Memjet turns inkjet printing on its head



When Kia Silverbrook took the stage at this year’s Global Inkjet Printing Conference in Prague, what he had to say shook the inkjet printing industry by the lapels and left it reeling.


Hiding in the shadows for a decade and pumping out thousands of patents, Silverbrook Research in Sydney has been busy inventing Memjet, a new way of inkjet printing that promises to be double the speed of the fastest printers currently on the market and cheaper than all its rivals.


Said to be the biggest-ever threat to the current big four print players, the development of Memjet has been described as a "juggernaut of innovation" led by a "brilliant" engineer in the firm’s eponymous co-founder, Kia Silverbrook.


The new Memjet technology prints full colour images at 60 pages per minute (ppm), many times the current inkjet industry standard. In addition, its developers claim it will cost a fraction of the price of high-speed colour laser devices (around $199) , and will soon be available for OEMs targeting with the first printers on the market from early 2008.

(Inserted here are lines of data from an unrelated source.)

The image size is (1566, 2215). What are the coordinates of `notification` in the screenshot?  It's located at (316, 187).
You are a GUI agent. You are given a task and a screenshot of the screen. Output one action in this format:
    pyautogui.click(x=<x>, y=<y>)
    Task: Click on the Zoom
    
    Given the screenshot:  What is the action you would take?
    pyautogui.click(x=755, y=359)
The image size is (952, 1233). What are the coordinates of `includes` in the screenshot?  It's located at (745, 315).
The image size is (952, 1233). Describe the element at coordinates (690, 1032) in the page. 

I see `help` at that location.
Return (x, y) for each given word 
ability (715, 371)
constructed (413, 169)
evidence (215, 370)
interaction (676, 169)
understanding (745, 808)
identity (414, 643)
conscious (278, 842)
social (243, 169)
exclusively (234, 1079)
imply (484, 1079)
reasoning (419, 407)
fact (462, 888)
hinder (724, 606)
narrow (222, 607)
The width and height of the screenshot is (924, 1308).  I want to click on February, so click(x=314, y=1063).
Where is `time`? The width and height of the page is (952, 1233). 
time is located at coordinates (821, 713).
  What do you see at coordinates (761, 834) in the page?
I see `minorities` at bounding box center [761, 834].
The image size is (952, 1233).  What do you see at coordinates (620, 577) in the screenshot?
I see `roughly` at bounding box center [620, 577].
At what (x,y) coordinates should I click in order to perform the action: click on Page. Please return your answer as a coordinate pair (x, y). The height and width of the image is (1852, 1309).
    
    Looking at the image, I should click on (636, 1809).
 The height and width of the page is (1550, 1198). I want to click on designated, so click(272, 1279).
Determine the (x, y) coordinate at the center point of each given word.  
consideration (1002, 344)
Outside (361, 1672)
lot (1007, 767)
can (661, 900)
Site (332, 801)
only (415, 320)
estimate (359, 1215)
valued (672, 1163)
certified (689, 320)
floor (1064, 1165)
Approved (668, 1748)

"The technology itself is quite remarkable in that it was designed from the ground up to do full page width array inkjet printing," said Steve Hoffenburg, director of consumer imaging research at inkjet insdustry analysts, Lyra Research.


"Historically inkjet printers have had scanning print heads which print an inch or less in width terms with each swath across the paper.


"To do all that in a low-cost printer is remarkable and it’s off the charts in its cost:performance ratio. There’s nothing else that is as fast except products that are much more expensive. From a technology standpoint it’s a breakthrough."


The futuristic technology is only half the story. The firm’s business model is also surprising. The company will be "cracking the market open" by licensing the patented system to the established inkjet companies, which will mean the big four (Epson, HP, Canon and Lexmark).


This means no Memjet products per se. As Memjet puts it: "Each business area — labels, photo retail, and home and office printing — has a mature eco-system of companies consisting of OEM brands, manufacturing partners, service partners."


The Memjet model is for the company to be a horizontal component supplier that provides print components and consumables to OEMs. The development of printer devices will be up to them. Historically the technology in the inkjet industry has been manufactured by the big four, but again it appears Memjet plans to change history.


Hoffenburg: "Other companies that have attempted to develop their own inkjet technology have run into technical and intellectual property difficulties when establishing patents. Because Silverbrook developed Memjet on its own, it has produced technology which does not appear to infringe on other patents and have the ability to offer it up to other companies which have never before been in the inkjet market. In the next few years there could be two or three or five significant new entrants to the inkjet market.


"As Memjet technology rolls out in new product applications, it will have the capacity to turn sector after sector of the printer and imaging consumables market upside down. Without exaggeration, competitors ignore this dynamic upstart at their own peril."


The technology


The Memjet technology is comprised of three highly integrated components: page-wide printheads, driver chips and ink.


The printhead consists of a continuous row of 1mm x 20mm silicon print chips connected end-to-end. Each chip contains 6,400 nozzles, meaning 32,000 nozzles in total for a 100mm (4in) printhead and 70,400 nozzles for a typical lettersize/A4 printhead.


The nozzle density is 17 times higher than the nozzle density the market leaders offer in their leading printhead designs, which contributes to the cost-effectiveness of the new technology.


The ultra-compact, continuous colour printhead stretches from one edge of the page to the other. Unlike traditional scanning inkjet printheads, the Memjet printhead does not move, reducing vibration, noise and mechanical complexity, while dramatically increasing printing performance.